*EXERCISE REQUIREMENTS*. Reproduce word for word the stretch of items from the line that contains "This screenshot has" through the end of the items, leaving out the pictures.

*SOURCE MATERIAL*.

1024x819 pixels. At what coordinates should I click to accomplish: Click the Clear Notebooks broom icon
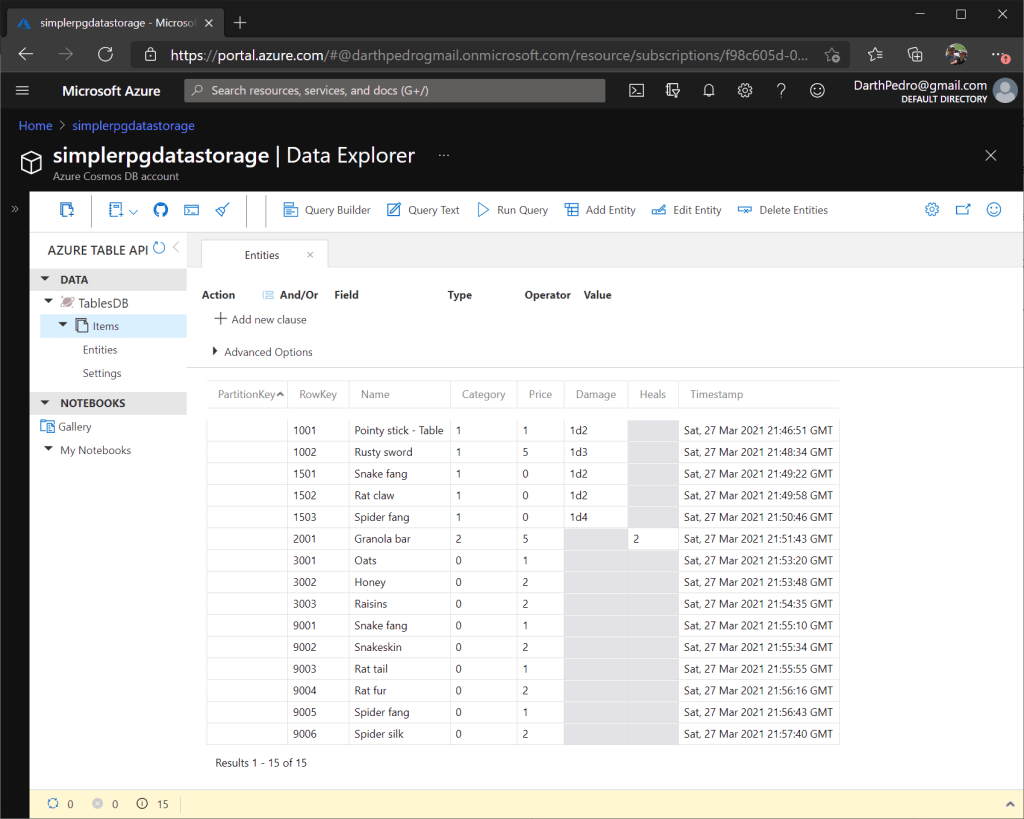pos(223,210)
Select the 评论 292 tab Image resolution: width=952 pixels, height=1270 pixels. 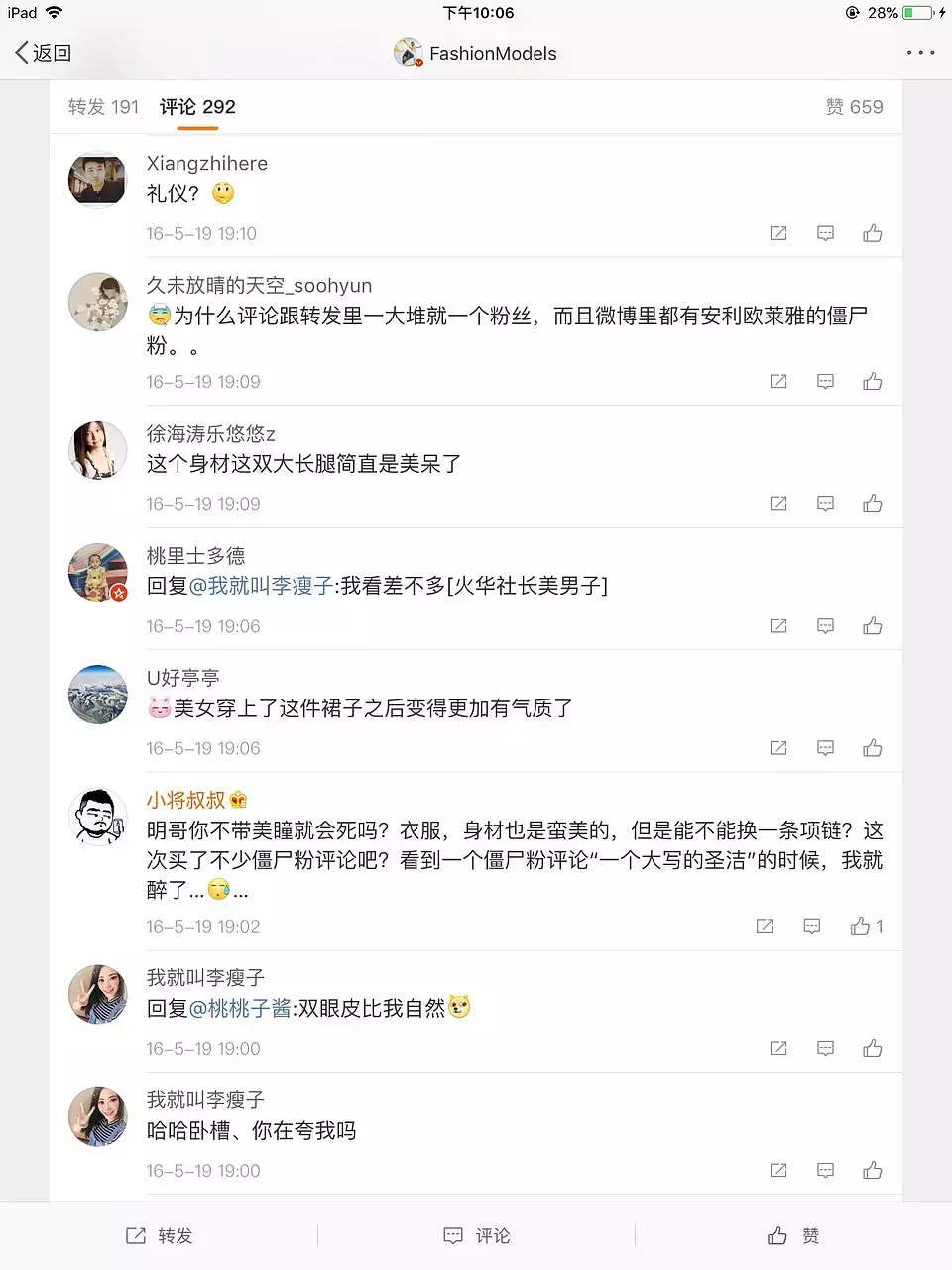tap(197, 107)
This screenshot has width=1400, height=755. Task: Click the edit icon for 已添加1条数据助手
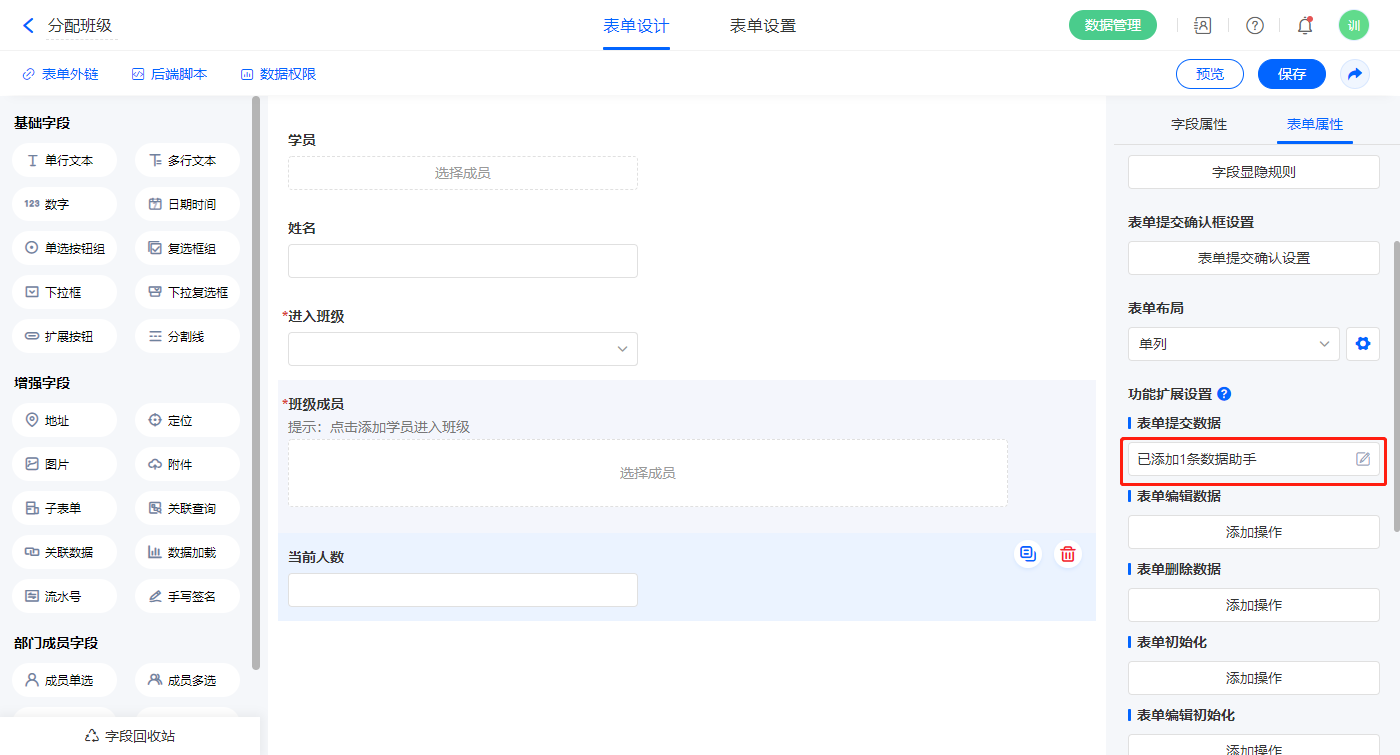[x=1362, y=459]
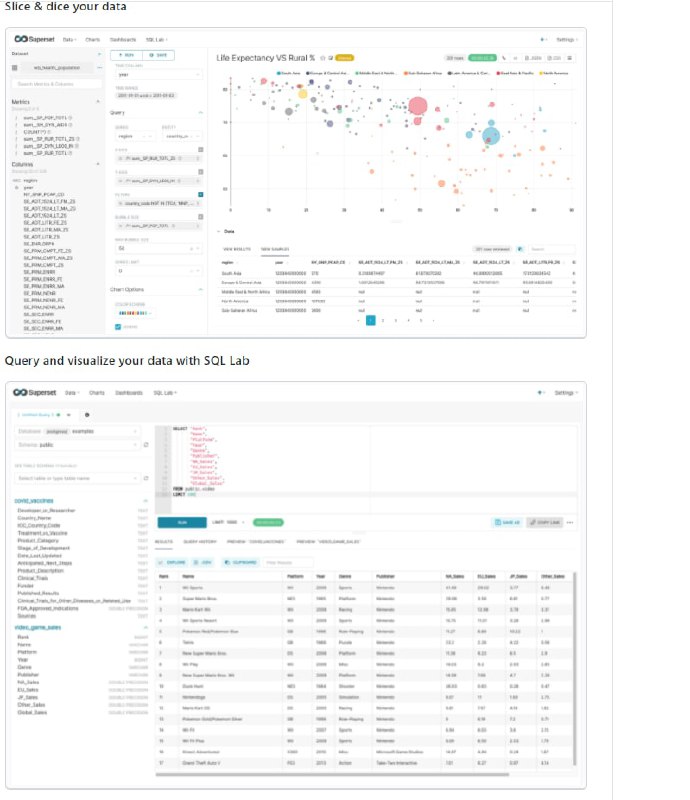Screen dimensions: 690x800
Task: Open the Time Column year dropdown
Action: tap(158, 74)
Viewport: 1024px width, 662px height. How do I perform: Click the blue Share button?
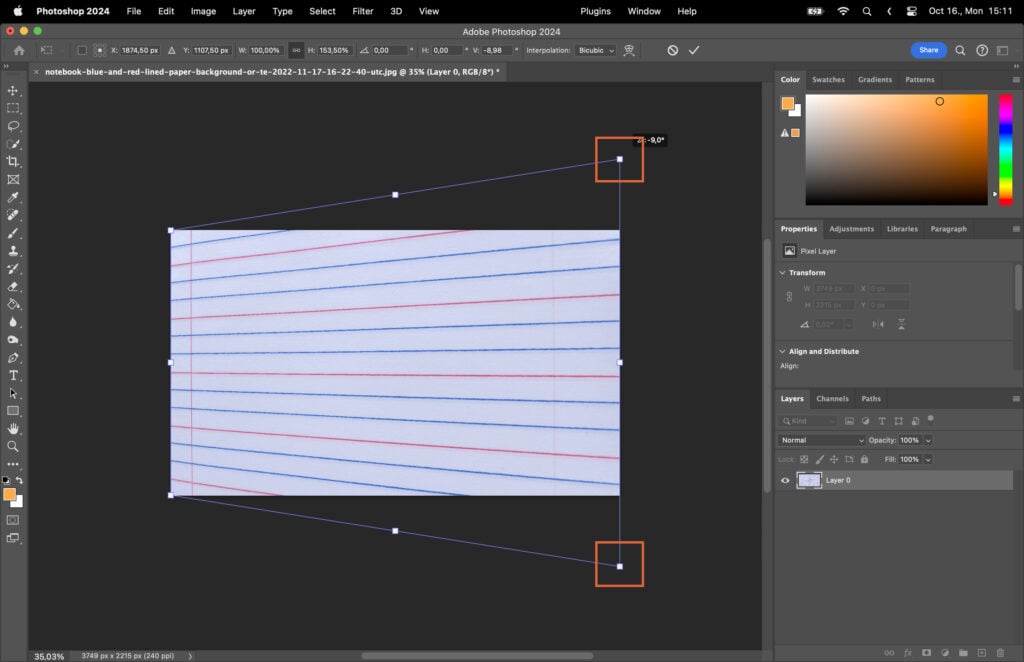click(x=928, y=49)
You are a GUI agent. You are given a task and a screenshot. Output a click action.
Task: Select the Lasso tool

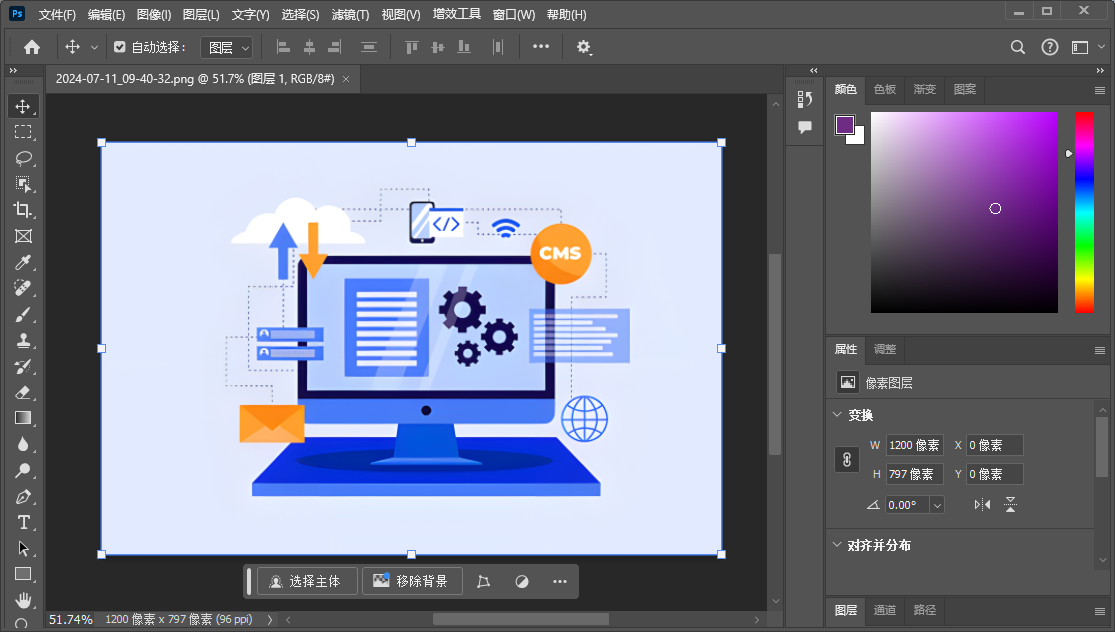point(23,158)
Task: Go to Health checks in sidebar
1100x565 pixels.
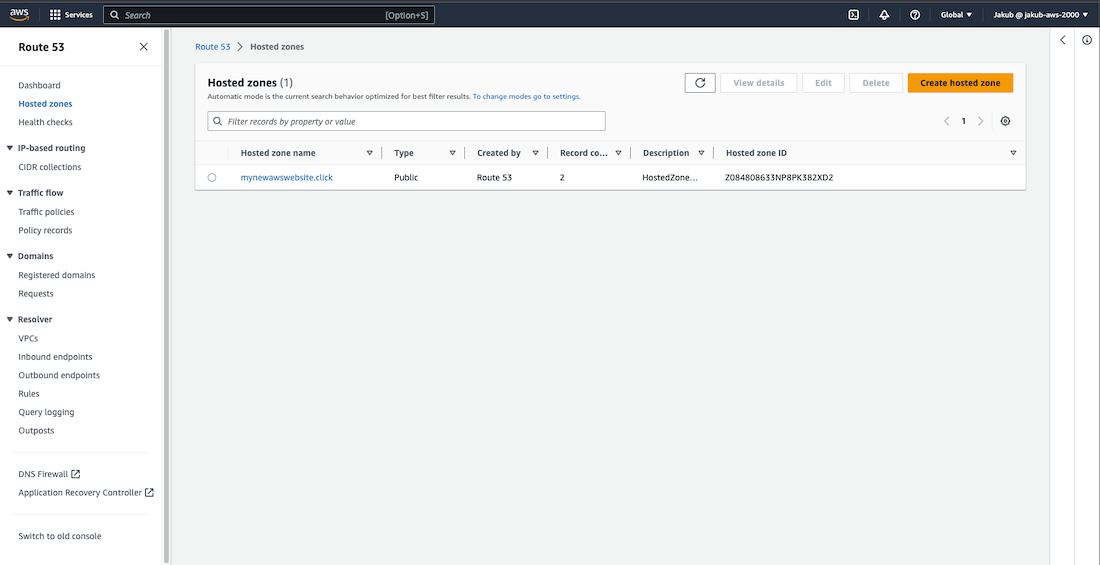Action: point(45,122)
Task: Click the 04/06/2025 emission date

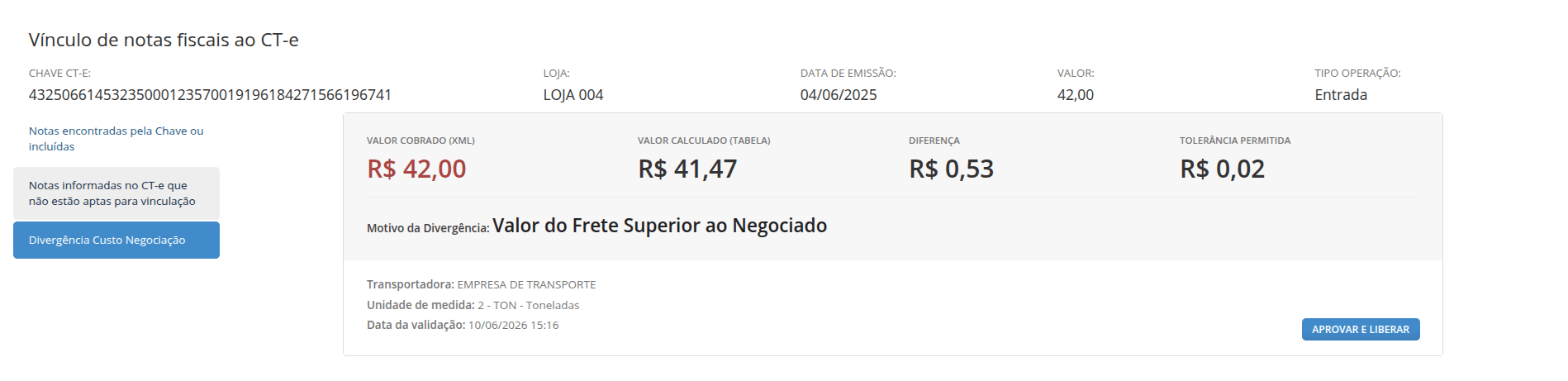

*WRITTEN RESPONSE*.
This screenshot has width=1400, height=755. Task: Click the edit icon for 已添加1条数据助手
[x=1362, y=459]
Screen dimensions: 690x800
Task: Open the Time Column year dropdown
Action: tap(158, 74)
Viewport: 1024px width, 662px height. How do I perform: Click the blue Share button?
click(x=928, y=49)
You are a GUI agent. You are given a task and a screenshot. Output a click action.
Task: Select the Lasso tool

point(23,158)
Task: Go to Health checks in sidebar
1100x565 pixels.
Action: point(45,122)
Task: Click the 04/06/2025 emission date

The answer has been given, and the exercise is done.